Saturday, March 04, 2006

The Implosion of the Drive-by Media


EIB featured a great summary of what they call the "drive-by" media:

Treat the news [...as a] packaged product. People that put it together every day have a reason for choosing what's in the package and what isn't. They want it packaged a certain way, and they're trying to tell you that this is all you need to know that happened today, and we're not embellishing anything, but clearly their news judgment's gone to hell, too. You still have people at CBS saying that the forged documents are real. And you know why? Because nobody's proved they're not! Under that standard, you could make any assertion you want, and unless somebody can [disprove] it, then it's true. So you can put up forged documents about Bush's National Guard service, and despite the fact that people proved that the documents are forgeries, if somebody can't come along and prove the story is wrong, then that's the standard. Mary Mapes has even said this. You have to understand the context in which these people are operating and understand that they are losing.


The product is fatally damaged and that's precisely why mainstream media's ratings are in the toilet and circling the flush-hole.

The latest of many examples is this piece of packaged dung from the AP, which Powerline's John Hinderaker shreds in marvelous fashion:

In a sweet victory for the administration, the Senate voted 89-10 to renew the Patriot Act. Only Democrats opposed the measure. Harry Reid, who once boasted proudly of having "killed" the Patriot Act, now voted meekly for it.

Note, though, how the Associated Press does whatever it can to insert pro-Democrat themes into a story about a Bush triumph:

The 89-10 vote marked a bright spot in President Bush's troubled second term as his approval ratings dipped over the war in Iraq and his administration's response to Hurricane Katrina.


What does any of that have to do with today's vote? Nothing at all; the AP just threw it in. Then there is this:

For months, their tough-on-terror image has been tarnished by the revelation that the president authorized a secret domestic wiretapping program. The report in December gave Democrats ammunition for their charge that the Bush administration had run amok in its zeal to root out terrorists.


Huh?

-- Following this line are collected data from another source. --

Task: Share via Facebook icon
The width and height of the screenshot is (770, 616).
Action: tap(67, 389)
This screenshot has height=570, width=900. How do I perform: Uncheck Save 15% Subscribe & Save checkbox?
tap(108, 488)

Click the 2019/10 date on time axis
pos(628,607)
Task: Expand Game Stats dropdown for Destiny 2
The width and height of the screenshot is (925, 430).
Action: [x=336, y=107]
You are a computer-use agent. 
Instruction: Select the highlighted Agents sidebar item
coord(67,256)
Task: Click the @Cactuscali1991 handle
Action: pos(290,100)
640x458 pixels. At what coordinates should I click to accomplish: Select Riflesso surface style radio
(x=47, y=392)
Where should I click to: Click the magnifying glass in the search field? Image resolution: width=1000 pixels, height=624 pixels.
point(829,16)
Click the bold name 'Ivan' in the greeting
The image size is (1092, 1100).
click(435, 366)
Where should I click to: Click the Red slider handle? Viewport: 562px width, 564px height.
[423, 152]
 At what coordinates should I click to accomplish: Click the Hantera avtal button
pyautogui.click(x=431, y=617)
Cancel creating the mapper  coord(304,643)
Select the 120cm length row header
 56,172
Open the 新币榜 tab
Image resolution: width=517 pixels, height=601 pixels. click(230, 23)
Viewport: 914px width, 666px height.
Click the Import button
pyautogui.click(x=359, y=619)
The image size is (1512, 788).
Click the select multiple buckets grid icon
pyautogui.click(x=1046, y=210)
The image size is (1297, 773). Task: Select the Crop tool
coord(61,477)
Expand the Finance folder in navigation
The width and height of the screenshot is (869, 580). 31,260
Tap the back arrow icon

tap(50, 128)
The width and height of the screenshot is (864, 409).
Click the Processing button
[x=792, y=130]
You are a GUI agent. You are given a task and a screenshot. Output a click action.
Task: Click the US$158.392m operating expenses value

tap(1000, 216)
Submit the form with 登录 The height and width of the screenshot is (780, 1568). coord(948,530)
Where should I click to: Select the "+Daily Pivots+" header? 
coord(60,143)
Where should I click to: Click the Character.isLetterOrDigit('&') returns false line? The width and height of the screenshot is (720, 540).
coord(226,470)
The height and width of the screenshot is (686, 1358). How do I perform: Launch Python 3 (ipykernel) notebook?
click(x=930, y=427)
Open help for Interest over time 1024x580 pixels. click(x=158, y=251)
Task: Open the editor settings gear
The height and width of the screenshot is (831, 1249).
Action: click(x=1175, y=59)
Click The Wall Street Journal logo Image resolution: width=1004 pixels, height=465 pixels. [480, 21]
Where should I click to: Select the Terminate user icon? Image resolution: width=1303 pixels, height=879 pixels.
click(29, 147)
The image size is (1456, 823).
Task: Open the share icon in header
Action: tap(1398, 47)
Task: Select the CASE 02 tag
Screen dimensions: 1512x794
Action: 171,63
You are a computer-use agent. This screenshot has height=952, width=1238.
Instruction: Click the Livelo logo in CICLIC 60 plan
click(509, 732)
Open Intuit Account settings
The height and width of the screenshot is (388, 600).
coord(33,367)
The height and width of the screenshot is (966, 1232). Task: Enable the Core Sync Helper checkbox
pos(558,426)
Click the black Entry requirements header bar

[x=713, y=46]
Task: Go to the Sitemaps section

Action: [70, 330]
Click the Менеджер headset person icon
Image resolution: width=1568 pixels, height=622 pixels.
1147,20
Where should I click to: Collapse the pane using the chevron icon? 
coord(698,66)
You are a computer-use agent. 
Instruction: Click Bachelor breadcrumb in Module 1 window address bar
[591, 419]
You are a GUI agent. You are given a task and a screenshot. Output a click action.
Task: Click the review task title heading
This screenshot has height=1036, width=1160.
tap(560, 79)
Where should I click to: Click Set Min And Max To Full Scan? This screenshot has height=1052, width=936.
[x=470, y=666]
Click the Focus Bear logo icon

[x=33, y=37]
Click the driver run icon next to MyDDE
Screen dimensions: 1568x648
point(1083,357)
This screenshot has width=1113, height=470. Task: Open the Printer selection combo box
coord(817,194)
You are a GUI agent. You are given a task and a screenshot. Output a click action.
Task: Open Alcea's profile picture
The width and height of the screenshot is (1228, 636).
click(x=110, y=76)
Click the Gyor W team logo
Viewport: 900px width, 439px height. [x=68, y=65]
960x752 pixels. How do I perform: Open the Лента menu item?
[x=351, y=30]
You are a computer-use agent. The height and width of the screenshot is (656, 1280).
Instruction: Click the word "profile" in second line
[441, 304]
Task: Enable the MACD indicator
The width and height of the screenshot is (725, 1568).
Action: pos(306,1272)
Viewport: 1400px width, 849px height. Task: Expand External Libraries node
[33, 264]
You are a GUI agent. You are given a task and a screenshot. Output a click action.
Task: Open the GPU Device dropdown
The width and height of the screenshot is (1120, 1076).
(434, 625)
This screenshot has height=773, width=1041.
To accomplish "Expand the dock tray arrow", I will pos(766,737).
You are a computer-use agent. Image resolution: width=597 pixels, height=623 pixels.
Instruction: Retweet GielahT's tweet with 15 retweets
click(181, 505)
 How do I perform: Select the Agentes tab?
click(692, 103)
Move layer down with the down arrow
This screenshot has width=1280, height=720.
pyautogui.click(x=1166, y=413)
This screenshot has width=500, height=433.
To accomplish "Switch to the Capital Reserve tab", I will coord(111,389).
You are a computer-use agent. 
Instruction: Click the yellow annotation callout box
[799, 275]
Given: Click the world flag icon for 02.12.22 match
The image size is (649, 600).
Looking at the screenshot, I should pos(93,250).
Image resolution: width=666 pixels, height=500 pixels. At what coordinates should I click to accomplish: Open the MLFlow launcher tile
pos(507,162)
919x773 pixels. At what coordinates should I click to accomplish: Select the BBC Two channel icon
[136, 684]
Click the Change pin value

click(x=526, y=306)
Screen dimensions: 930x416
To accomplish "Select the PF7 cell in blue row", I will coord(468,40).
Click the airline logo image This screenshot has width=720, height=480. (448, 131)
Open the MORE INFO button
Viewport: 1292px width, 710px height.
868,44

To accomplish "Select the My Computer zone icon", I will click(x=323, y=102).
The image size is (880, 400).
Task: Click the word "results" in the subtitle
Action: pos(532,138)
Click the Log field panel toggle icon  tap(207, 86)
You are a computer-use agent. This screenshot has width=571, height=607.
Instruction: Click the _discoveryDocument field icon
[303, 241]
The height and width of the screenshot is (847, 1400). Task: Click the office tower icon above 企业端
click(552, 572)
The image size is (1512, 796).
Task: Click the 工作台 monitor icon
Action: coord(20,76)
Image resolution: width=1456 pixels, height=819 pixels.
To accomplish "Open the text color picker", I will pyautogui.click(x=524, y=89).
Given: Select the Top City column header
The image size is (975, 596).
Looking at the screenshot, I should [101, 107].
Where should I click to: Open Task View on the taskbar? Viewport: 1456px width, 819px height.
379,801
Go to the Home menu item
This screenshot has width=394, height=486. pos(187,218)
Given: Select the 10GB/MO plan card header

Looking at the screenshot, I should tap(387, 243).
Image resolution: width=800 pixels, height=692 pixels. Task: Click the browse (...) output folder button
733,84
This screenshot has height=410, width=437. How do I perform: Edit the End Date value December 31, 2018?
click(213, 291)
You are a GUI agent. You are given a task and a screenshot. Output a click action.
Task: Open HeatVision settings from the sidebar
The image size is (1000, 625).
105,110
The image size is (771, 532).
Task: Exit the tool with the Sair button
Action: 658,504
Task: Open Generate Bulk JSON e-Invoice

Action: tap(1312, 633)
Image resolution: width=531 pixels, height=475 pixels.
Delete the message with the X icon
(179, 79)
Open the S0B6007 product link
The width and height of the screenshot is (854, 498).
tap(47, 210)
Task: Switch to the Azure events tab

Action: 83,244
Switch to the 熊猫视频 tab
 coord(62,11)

How did the secret wiretapping program "tarnish" the administration's "tough-on-terror image"? It didn't. It enhanced it, and the public has solidly backed the administration's position. And what's this about Democrats charging that the administration has "run amok"? I don't recall any Democrats saying that; I think the AP reporter, Laurie Kellman, is speaking for herself.


Given two articles without bylines, you'd be hard-pressed to tell the difference between an AP "news" article and a Democratic Party press release.